(BAC) Bank of America Subpoenaed for Collateralized Loan Obligations Inquiry

Massachusetts state regulators are investigating whether Bank of America Corporation (BAC) has knowingly inflated the value of assets in two loan portfolios that BofA sold to the investors in the form of collateralized loan obligations (CLOs). These loan portfolios led to nearly $150 million of losses to the investors.

On Friday, Massachusetts Secretary of State William Galvin issued a subpoena to the unit of BofA, Bank of America Securities LLC for documents related to two CLOs – LCM VII Ltd. and Bryn Mawr CLO II – that were sold for a total of $865 million in July 2007. Bank of America Securities merged with Merrill Lynch after its acquisition in 2008.

CLOs are bundles of loans that are sold to investors in different tranches with varying degrees of risk. The Massachusetts regulators have been investigating as to how the banks structured and sold a large number of debt products, prior to the financial crisis in 2008. During the financial crisis, the value of many CLOs plunged as borrowers were unable to pay their loans.

A recent enquiry conducted by Securities Litigation and Consulting Group Inc., a Virginia based consulting firm, has come up with a data that shows that the value of the loans had already declined by about 4% by the time BofA sold these loans to the investors in 2007. Moreover, the company had failed to warn the investors about the fall in the loan values.

Furthermore, though it is still very early to name other banks against which investigations might start, Mr.
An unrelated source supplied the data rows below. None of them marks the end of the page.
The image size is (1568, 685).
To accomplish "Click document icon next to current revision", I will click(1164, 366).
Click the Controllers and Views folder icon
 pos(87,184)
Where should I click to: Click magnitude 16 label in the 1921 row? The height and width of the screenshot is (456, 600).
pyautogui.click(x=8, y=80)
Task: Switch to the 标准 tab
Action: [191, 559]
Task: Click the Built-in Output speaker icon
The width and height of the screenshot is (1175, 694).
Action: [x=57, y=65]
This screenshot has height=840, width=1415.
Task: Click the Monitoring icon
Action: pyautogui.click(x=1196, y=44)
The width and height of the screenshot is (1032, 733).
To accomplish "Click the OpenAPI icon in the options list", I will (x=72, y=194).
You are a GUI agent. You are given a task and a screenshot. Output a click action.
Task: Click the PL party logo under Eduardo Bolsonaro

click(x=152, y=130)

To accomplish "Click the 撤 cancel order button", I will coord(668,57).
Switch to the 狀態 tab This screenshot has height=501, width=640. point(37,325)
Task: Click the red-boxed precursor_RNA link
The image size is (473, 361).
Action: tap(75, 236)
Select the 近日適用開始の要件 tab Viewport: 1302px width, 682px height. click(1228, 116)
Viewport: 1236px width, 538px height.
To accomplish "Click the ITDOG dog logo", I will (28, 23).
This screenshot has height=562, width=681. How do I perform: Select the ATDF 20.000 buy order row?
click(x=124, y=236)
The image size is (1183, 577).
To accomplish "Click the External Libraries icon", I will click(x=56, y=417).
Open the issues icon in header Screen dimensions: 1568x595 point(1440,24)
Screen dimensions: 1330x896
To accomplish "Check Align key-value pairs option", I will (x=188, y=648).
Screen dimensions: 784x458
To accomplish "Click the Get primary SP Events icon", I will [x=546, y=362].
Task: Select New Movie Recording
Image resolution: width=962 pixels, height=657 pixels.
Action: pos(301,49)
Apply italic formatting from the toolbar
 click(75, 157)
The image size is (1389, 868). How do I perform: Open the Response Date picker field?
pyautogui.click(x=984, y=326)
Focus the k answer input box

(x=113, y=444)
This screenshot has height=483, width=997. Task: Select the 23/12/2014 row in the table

Galvin affirmed that the state would investigate other pool of assets that were sold during that period, which resulted in losses to Massachusetts investors.

The issuing of a subpoena by Massachusetts came at the time when BofA along with four other banks – JPMorgan Chase & Co. (JPM), Citigroup Inc. (C), Ally Financial Inc. and Wells Fargo & Company (WFC) – agreed to the $25 billion foreclosure settlement deal. In 2010, JPMorgan, Bank of America and Ally Financial had temporarily suspended foreclosures across the country following the detection of flawed documents that were used to foreclose properties. This had led to a huge mess, which resulted into the launching of a probe by the U.S. bank regulators, along with a task force of attorneys general of all the 50 states.

Our Viewpoint

We believe that the inquiry by the state regulators will lead to proper disclosures of the value of the loans and other debts by the banks and other financial institutions, which they sell to the investors. Though the inquiry and the issue of subpoenas do not always lead to filing of litigation, they definitely dent the goodwill of the companies and create a financial impact on the companies’ results.

Currently, BofA retains a Zacks #3 Rank, which translates into a short-term Hold rating.